### Excerpted text
Ninja has an array ‘ARR’ consisting of ‘N’ positive integers. He also has two positive integers ‘LOW’, ‘HIGH’ such that ‘HIGH’ >= ‘LOW’.

According to Ninja, a pair of integers (i, j) is considered beautiful if 0 <= i < j < ‘N’ and ‘LOW’ <= (‘ARR[i]’ XOR ‘ARR[j]’) <= ‘HIGH’.

Ninja wants to count beautiful pairs in ‘ARR’. Find and return the number of beautiful pairs in ‘ARR’ on behalf of Ninja.

Note:

1. Consider 0 based indexing in ‘ARR’.

Input Format:

The first line contains a single integer ‘T’ representing the number of test cases. 

The first line of each test case will contain three space-separated integers ‘N’, ‘LOW’, and ‘HIGH’ respectively representing the size of ‘ARR’ and the two integers that Ninja have between which the xor of every beautiful pair must lie.

### Problems
**1.** In the beautiful-pairs problem, what does the first line of the input hold?
**2.** Reproduce the stretch of the beautiful-pairs problem from "Ninja wants to" through "pair must lie.".
**3.** Resume the beautiful-pairs problem from where it stops.
The collected data that follows comes from a different source.

[Collected data]
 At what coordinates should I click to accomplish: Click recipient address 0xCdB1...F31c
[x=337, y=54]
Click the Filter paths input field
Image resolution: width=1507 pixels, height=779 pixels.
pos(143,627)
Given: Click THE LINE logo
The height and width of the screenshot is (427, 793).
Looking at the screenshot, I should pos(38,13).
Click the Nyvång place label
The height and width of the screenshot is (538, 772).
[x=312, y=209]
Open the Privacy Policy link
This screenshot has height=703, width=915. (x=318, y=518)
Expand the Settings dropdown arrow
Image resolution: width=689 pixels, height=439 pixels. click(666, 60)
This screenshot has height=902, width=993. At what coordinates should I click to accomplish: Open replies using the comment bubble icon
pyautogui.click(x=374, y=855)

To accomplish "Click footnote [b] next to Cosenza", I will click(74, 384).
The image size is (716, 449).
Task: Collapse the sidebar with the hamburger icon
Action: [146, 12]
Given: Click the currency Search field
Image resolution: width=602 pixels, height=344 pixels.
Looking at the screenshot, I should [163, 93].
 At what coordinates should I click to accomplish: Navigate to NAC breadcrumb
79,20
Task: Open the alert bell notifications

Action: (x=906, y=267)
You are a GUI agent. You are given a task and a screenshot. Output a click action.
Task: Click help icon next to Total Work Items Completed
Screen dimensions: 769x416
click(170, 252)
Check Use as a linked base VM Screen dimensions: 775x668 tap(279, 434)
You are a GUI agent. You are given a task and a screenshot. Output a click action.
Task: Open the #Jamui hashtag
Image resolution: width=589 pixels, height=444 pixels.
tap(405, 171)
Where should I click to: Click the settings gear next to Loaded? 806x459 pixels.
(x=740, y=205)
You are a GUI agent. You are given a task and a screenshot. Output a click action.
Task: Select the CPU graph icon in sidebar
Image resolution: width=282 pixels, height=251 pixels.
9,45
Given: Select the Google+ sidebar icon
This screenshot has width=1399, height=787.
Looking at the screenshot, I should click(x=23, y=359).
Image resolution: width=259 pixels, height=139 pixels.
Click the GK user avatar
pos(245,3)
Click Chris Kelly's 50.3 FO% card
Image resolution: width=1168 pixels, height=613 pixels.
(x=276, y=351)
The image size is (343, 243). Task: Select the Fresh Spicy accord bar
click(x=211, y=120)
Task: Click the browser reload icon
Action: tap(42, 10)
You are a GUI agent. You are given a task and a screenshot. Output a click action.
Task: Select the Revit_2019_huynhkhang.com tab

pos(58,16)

### Written responses
**1.** A single integer ‘T’ representing the number of test cases.

**2.**
Ninja wants to count beautiful pairs in ‘ARR’. Find and return the number of beautiful pairs in ‘ARR’ on behalf of Ninja.

Note:

1. Consider 0 based indexing in ‘ARR’.

Input Format:

The first line contains a single integer ‘T’ representing the number of test cases. 

The first line of each test case will contain three space-separated integers ‘N’, ‘LOW’, and ‘HIGH’ respectively representing the size of ‘ARR’ and the two integers that Ninja have between which the xor of every beautiful pair must lie.

**3.**
The second line of each test case will contain ‘N’ space-separated integers representing array/list ‘ARR’.

Output Format:

For each test case, print a single integer representing the number of beautiful pairs in ‘ARR’.

Output for every test case will be printed in a separate line.

Note:

You don’t need to print anything; It has already been taken care of.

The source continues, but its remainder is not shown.